Memilih seseorang dalam politik itu subyektif. Se-obyektif apapun, bagi yang tidak sama pilihannya, akan disebut tidak obyektif, tak berdasar dan pasti dituduh subyektif. Dalam memilih atau dukung mendukung semua punya argumen yang diyakininya sangat tepat dan yang membantah argumennya dianggap tidak tepat, dianggap tidak fair dan dianggap tidak mengakui fakta yang ada atau fakta yang disuguhkan.

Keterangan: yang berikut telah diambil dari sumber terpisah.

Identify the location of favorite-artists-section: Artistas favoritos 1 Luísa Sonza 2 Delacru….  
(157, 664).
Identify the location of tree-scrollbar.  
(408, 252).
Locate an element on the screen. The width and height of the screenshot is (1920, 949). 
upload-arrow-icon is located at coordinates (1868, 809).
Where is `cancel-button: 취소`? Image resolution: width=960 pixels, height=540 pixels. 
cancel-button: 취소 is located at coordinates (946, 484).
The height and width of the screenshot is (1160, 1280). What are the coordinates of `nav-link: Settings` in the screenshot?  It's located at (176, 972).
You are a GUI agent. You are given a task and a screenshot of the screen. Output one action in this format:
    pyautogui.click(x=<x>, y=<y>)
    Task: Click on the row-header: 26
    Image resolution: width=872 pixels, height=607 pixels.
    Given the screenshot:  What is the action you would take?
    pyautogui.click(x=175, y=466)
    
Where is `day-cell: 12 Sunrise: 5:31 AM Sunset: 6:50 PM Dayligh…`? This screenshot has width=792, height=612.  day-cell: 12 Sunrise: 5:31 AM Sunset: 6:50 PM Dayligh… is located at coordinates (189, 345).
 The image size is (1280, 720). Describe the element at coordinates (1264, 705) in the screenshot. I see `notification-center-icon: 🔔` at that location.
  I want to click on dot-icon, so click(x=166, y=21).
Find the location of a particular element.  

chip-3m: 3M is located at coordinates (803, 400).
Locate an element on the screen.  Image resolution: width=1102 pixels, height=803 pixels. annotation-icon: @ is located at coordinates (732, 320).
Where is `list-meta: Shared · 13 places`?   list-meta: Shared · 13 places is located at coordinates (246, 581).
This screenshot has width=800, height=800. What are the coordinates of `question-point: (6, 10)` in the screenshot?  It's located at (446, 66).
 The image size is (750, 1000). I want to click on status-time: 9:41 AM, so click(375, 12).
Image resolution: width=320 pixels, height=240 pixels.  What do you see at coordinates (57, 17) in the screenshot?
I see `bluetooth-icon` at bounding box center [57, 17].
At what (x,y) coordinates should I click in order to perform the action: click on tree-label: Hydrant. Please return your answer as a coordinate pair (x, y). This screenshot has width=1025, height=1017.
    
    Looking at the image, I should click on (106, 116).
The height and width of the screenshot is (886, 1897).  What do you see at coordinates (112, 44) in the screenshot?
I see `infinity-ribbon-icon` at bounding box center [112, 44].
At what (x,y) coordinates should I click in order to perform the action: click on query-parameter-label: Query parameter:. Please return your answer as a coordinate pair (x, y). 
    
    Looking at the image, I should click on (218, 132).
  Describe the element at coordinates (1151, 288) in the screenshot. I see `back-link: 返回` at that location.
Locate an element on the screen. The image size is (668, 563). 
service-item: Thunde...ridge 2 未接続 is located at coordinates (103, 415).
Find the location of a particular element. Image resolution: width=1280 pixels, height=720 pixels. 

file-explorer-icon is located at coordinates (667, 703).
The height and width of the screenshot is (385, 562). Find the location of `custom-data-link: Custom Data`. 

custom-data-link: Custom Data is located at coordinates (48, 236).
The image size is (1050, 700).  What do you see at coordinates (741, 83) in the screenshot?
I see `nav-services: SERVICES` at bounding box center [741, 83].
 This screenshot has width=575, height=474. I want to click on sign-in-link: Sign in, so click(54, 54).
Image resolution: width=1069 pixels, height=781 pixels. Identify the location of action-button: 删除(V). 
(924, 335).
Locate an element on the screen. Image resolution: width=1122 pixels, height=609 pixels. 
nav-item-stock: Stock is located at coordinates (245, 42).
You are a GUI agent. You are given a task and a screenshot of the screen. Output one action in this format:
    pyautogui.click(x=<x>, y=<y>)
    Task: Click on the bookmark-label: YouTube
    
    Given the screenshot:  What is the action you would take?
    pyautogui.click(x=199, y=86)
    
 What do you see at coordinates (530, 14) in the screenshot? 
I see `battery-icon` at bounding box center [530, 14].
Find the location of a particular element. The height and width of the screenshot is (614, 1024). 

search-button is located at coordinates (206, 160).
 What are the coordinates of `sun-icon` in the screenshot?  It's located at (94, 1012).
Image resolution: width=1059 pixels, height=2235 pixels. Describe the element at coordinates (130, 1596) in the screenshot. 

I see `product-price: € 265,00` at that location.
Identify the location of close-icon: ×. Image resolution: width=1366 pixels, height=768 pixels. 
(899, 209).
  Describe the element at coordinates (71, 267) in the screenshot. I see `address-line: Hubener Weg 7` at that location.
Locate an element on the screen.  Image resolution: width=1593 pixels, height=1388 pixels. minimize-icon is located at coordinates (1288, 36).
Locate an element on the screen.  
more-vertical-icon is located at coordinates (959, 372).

Pada pemilu tahun 2024, calon presiden pasti memilih calon wakilnya dengan banyak pertimbangan untuk mendongkrak suaranya. Banyak pembantunya dimintai pertimbangan dengan berbagai kriteria dengan tujuan bisa menambah suara dari sudut-sudut yang tak bisa dijamah capres. Pertimbangan politik bisa membuat pilihan calon wakil presiden menjadi lebih sempit pemilihannya. Faktor kehendak partai lain dalam koalisi tidak bisa serta merta ditolak sang capres meski Ia merasa kurang cocok dan punya pilihan lain yang dirasanya lebih pas. Partai lain dalam lingkaran koalisi punya pertimbangan lain untuk memuluskan jalan politiknya yang terus dirawat dan dibangun supaya kekuasaan selalu tak lepas dari tangannya.
Pernah saya baca tentang calon wakil presiden, Gibran, yang mendongkrak elektabilitas Prabowo sehingga menjadi semakin kuat dan meyakinkan. Saya tidak menelisik latar belakang orang yang menyatakan begitu. Apakah untuk meyakinkan pendukung Prabowo yang malah menjadi ragu karena berpasangan dengan Gibran, atau itu sebuah hal yang obyektif di lapangan. Jika benar mendongkrak suara, ada sesuatu ‘alat’ lain untuk meraup suara. Alat yang dipegang oleh yang punya penguasa.
Beberapa orang yang sempat saya dengar ngobrol ngalor ngidul tentang pilpres, tidak sedikit yang kecewa karena Prabowo memilih Gibran sebagai calon wakil presiden-nya. Rasanya seperti tidak ada pilihan lain jika beralasan memilih dari kelompok orang muda yang berpotensi. Menyodorkannya seperti melukai pikiran dan angan-angan tentang Indonesia. Gaya komunikasi Gibran dan cara menjawab pertanyaan, membuat banyak orang menjadi tidak yakin bisa menjabat sebuah jabatan nomor dua di negara besar Indonesia. Banyak anak muda berpotensi dan berprestasi yang lebih meyakinkan, tetapi tidak punya akses masuk untuk disodorkan sebagai calon yang bisa dipilih dalam konstelasi politik. Akses itu dibatasi oleh orang yang berhak menentukan dalam kesepakatan-kesepakatan untuk menguntungkan kelompoknya. Akses yang dibuka itu, lewat putusan MK, seperti dikhususkan untuk Gibran dan pendukung Prabowo-Gibran pasti tidak setuju dengan sebutan itu.
Hal mudah sebenarnya jika kita tidak cocok dengan pasangan Capres dan Cawapres yang disodorkan untuk dipilih oleh koalisi partai. Jangan dipilih. Dan, tidak perlu khawatir jika calon yang kita tidak suka ternyata memenangkan pemilihan. Karena pasangan yang menang pasti pemilihnya lebih banyak dari yang kalah, kecuali jika ada cara-cara curang untuk memenangkan pasangan tertentu. Kekhawatiran itu yang membuat seolah jika yang kita tidak suka ternyata jadi, negara menjadi amburadul. Negara dengan pemerintahannya akan tetap berjalan dan tidak bisa dibandingkan jika yang terpilih pasangan lain, karena tidak bisa sebuah perbandingan pemerintahan pada waktu yang berbeda.
Seseorang yang duduk di kursi kekuasaan, akan didatangi dan dikerumuni oleh orang-oramg pintar mengharap jadi pembantunya. Pemegang kekuasaan tinggal memilih para pembantunya dengan pertimbangan politis, pertimbangan perkawanan, pertimbangan dukungan dan pertimbangan loyalitas untuk mempertahankan kekuasaanya. Para penasehat berdatangan membisiki kebijakan-kebijakan, keputusan-keputusan dan langkah-langkah memanfaatkan kekuasaan dan mempertahankan kekuasaan.
Kemudian rakyat sibuk mencari makan dan uang.